Go through the material below and return each line with the string "icon" in it.

**** DATA SECTION

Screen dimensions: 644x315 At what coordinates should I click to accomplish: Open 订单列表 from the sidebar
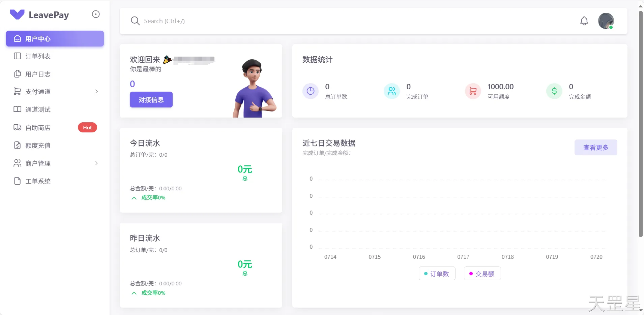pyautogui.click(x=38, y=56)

********
**** DATA SECTION

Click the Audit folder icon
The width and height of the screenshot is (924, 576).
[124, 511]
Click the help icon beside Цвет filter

********

EXPECTED ANSWER ->
Click the Audit folder icon
Click the help icon beside Цвет filter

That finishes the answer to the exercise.